Punching of flat slabs supported on rectangular columns

•Reduction in punching shear strength due to column rectangularity and size.•Limitations of design formulas for punching with rectangular columns.•Two general methods are proposed to estimate the shear-resisting perimeter.•Punching tests presented to assess the influence of column orientation and loading.•Extension of non-axis-symmetrical punching shear model to rectangular columns.

This paper investigates the structural behaviour of RC flat slabs supported on rectangular interior columns and the influence of the loading conditions (one or two-way bending) on their punching shear strength. The punching shear strength of slabs at rectangular columns can be lower than at equivalent square columns with a similar length of the control perimeter. This is due to a potential concentration of shear forces along the control perimeter. Some, but not all design formulas for punching design, consider this reduction on strength using empirical factors, which are written in terms of the column geometry only. However, in reality, the concentration of shear forces depends also on the deflected shape of the slab. It is shown in this paper that this can be consistently considered by means of the shear-resisting control perimeter.
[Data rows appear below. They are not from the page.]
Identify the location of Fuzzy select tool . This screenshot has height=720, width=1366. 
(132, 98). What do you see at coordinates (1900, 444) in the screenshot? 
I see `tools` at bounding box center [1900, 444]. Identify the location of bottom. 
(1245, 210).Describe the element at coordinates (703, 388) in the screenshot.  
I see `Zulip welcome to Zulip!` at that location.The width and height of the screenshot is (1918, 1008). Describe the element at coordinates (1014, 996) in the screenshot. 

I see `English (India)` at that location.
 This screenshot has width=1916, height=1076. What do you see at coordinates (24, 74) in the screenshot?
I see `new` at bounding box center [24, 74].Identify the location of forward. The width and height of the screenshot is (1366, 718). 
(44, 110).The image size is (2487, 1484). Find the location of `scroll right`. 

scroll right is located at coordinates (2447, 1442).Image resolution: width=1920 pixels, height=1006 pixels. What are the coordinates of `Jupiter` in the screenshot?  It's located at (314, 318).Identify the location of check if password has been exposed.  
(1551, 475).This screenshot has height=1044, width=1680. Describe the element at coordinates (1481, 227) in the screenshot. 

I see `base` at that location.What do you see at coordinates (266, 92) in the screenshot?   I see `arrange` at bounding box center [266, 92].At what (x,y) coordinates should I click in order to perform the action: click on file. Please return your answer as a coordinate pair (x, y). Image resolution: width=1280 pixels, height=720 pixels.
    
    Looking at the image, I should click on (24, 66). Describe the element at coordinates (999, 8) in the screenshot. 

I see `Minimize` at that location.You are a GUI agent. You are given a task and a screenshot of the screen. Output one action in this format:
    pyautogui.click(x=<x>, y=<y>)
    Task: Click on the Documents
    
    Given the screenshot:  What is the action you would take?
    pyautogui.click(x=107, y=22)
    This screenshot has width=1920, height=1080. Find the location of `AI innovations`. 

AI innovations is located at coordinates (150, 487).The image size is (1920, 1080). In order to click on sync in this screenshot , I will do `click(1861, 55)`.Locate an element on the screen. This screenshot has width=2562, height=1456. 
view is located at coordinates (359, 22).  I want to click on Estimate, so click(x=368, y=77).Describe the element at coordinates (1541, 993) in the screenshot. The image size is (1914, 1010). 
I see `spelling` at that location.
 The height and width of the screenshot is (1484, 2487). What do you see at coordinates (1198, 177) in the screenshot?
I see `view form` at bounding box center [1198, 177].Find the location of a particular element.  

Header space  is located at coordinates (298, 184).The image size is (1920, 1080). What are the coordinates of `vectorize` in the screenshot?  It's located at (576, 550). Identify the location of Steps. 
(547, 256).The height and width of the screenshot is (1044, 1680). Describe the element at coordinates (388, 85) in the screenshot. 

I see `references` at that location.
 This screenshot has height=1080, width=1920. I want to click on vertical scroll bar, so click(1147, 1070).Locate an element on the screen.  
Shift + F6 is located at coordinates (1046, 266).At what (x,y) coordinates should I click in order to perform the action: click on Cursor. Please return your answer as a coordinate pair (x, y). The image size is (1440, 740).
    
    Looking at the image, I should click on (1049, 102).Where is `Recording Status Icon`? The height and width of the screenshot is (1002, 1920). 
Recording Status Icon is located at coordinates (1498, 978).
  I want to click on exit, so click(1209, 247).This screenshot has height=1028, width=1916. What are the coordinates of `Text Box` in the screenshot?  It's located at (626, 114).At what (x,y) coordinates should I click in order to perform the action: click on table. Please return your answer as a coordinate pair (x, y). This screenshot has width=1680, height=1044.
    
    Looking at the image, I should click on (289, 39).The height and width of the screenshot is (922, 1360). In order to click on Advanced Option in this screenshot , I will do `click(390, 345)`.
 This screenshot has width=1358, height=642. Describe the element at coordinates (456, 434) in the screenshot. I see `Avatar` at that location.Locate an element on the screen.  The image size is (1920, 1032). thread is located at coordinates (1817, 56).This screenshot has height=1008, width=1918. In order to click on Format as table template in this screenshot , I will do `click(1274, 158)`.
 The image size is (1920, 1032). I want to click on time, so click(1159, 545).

A sound approach is presented to estimate the shear-resisting control perimeter based on the shear fields of the slab accounting for the loading and boundary conditions. An alternative approach is presented based on the contact pressure in the support region which gives comparable predictions of the shear-resisting control perimeter. Both approaches give a physical explanation of the phenomenon. It is also shown that the model previously developed by the authors for non-axis-symmetrical punching of square columns based on the critical shear crack theory can also be applied to rectangular columns. Four punching shear tests are presented of slabs with one-way & two-way bending to validate the theoretical models presented. Accurate strength and deformation capacity predictions were obtained for the tests investigated.